Current-voltage relationships indicated that this slow inward current first activated at potentials close to -70 mV and increased in magnitude with potential negativity (Fig. 1C). Tail current analysis revealed that the slow inward current was maximally activated at approximately -110 mV, and that activation could be well fit with a single Boltzman function with values of V1/2 of -92 mV and a steepness coefficient of 6.2 at room temperature (n = 29), and V1/2 of -91 mV and a steepness coefficient of 6.1 at 34-35°C (n = 6), indicating that ~7-8% of maximal Ih current is activated at the whole cell resting membrane potential (Fig. 1D). The activation properties of the slow inward current were found to be similar at all dendritic recording locations. The time course of current activation increased with membrane negativity and could be well fit with single exponential functions for all voltages examined (Fig. 1C). The activation time constant was 274 ± 47 ms at -82 mV and decreased exponentially to 55 ± 6 ms at -152 mV when measured at room temperature (n = 19) and were accelerated to 103 ± 20 ms at -82 mV and 18 ± 4 ms at -152 mV at 34-35°C (n = 6; Fig. 1F). Deactivation after maximal activation at -152 mV was also well described with a single exponential function with values that decreased exponentially from 275 ± 55 ms at -62 mV to 91 ± 22 ms at -22 mV at room temperature (n = 7) and 30 ± 4 ms at -62 mV and 10 ± 1 ms at -22 mV at 34-35°C (n = 4; Fig. 1F). The average reversal potential of the slow inward current, extrapolated from tail currents following maximal activation, was -7.94 ± 0.77 mV (n = 6).
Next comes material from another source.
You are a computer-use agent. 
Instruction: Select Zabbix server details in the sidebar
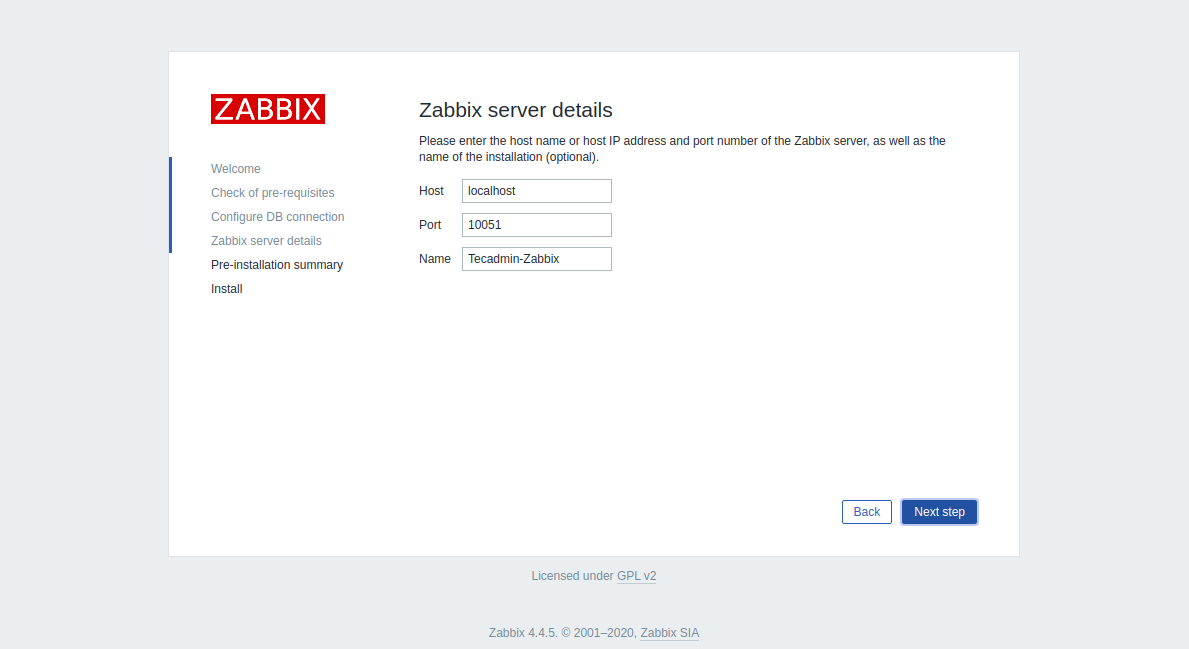click(266, 241)
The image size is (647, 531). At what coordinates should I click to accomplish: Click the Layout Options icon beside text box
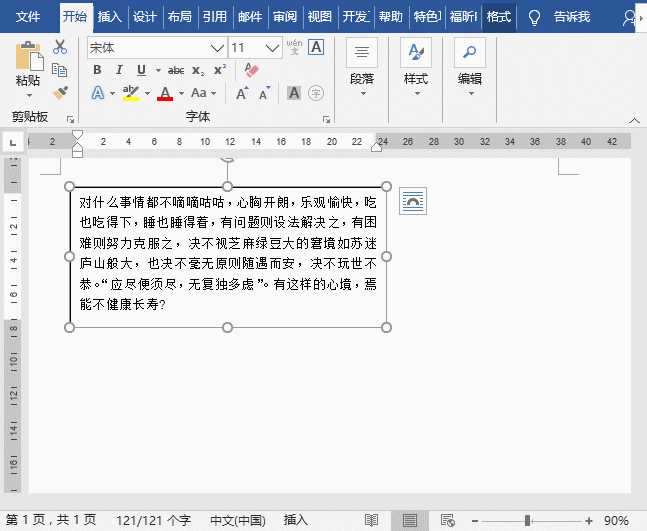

These voltage-dependent properties are similar to those described for Ih currents during whole cell recording in layer 5 neocortical pyramidal neurons (Solomon et al. 1993; Solomon and Nerbonne 1993; Spain et al. 1987). Consistent with this, bath application of the bradycardiac agent ZD7288 (100 µM), which blocks Ih at an intracellular site in cardiac cells and central neurons (BoSmith et al. 1993; Harris and Constanti 1995; Williams et al. 1997) caused a 74.5 ± 2.2% (n = 6) reduction (measured just before test step termination) in the slow inward current activated by voltage steps to -152 mV (Fig. 1E). Block by ZD7288 appeared to decrease with time during maximally activating voltage steps, leading to the appearance of a very slow inward current that was well fit with a double exponential function (Fig. 1E). The appearance of a very slow inward current in the presence of ZD7288 has been previously observed in whole cell recordings from other central neurons and presumably reflects a voltage-dependent relief of ZD7288 blockade (BoSmith et al. 1993; Harris and Constanti 1995; Williams et al. 1997). In summary, we have observed a predominant apical dendritic distribution of a conductance that by analogy with the properties of whole cell currents reflects the activation of the mixed cationic current Ih.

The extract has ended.